I’m so conditioned to expect a certain thing when I hear a name like The Haunted Castle that the film is startling because it is not like that, at all. It is a chamber drama about the aftermath of the assassination of a man. A baron has married the wife of the dead man. The dead man’s brother, the chief suspect for the murder, makes a surprise appearance at the mansion, as does a mysterious religious figure, Father Faramund. The castle, or mansion (it looks like an English estate mansion), is also full of men who came to hunt, but rain is keeping them inside.
The murder has happened months ago, but it controls the actions of all these people trapped by the weather in a large house. There are a number of twists and turns in the film and I certainly would be spoiling it for you if I described any more of the plot.

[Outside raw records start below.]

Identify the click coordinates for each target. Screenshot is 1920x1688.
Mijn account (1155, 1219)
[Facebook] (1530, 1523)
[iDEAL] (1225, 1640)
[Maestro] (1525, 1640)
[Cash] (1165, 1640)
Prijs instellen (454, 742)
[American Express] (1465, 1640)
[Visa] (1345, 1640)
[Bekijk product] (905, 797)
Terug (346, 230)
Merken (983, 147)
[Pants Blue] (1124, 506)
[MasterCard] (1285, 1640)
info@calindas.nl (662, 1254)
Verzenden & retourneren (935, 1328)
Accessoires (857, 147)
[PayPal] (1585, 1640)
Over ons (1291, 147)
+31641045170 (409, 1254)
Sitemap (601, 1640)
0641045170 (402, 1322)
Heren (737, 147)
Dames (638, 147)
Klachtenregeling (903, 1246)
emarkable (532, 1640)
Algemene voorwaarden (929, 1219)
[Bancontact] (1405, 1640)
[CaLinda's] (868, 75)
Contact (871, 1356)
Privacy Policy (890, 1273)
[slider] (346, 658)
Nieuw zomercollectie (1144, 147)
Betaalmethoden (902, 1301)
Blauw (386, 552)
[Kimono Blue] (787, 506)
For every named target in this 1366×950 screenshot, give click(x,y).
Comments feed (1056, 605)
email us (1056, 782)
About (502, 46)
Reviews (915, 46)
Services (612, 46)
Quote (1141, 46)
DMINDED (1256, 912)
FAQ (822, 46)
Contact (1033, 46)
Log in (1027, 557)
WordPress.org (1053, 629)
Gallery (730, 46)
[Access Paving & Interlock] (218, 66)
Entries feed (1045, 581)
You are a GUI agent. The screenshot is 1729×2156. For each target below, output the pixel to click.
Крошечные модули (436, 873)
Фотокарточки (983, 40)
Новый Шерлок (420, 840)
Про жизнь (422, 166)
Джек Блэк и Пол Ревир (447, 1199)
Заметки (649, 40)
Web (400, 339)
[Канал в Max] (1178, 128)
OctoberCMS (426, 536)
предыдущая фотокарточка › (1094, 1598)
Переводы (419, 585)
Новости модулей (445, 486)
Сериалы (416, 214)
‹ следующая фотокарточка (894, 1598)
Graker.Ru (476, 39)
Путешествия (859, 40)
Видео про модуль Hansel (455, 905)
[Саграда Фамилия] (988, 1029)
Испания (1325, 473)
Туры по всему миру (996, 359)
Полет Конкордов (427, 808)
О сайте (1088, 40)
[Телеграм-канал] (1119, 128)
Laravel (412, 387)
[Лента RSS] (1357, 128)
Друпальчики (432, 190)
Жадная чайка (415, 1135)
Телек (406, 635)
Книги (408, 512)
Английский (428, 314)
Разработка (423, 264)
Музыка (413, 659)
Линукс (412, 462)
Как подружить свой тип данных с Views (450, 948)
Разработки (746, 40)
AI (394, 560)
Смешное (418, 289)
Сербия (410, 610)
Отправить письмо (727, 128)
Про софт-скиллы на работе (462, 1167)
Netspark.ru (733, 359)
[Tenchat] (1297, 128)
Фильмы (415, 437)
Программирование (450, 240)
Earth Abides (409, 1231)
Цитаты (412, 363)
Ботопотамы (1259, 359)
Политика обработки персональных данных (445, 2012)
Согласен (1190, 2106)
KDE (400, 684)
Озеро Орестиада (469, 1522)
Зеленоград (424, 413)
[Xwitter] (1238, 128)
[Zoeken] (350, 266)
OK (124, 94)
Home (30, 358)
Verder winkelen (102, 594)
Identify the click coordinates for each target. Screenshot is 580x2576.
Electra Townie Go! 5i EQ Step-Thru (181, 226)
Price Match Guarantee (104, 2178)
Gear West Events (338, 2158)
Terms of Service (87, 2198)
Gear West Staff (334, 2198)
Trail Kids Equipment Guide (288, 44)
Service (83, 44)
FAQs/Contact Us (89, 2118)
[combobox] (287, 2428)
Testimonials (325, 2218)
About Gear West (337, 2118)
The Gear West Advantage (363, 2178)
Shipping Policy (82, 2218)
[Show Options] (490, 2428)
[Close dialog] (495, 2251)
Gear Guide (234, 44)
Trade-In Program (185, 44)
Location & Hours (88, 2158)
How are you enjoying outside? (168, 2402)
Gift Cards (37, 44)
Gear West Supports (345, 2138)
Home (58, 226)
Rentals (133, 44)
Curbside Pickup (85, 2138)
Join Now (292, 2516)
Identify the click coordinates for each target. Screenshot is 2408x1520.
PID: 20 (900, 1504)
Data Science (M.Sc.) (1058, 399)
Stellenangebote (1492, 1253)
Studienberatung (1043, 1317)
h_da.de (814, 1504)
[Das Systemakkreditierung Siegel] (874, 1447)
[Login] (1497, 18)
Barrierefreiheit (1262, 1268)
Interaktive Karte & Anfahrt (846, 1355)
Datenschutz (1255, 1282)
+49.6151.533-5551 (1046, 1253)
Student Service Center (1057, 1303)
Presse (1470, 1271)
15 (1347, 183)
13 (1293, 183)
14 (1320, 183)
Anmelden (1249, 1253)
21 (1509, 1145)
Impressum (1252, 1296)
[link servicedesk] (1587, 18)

Murnau had been making films for only two years by the time he made The Haunted Castle, but he had already learned much. The film begins with murder suspect Count Oetsch’s surprising arrival at the castle, and slowly builds the story from that point. The film has several flashbacks, which are shot in the sunny outdoors, to strengthen the contrast from the enclosing dark walls that inscribe much of the rest of the film. There are also a couple dream sequences, including a very amusing one dreamed by a small boy who works in the kitchen of the mansion. Father Faramund, who by this time is missing -- the inhabitants of the castle suspect a second murder -- is seen to be safe and sound in the boy’s dream, feeding the boy batter and assisting the youngster in disciplining the mean cook who oversees him.
The photography is by Fritz Arno Wagner, who would soon thereafter run the camera for Nosferatu. The exterior shots point to Nosferatu, to the expanses of nature that hide and reveal the small people moving through.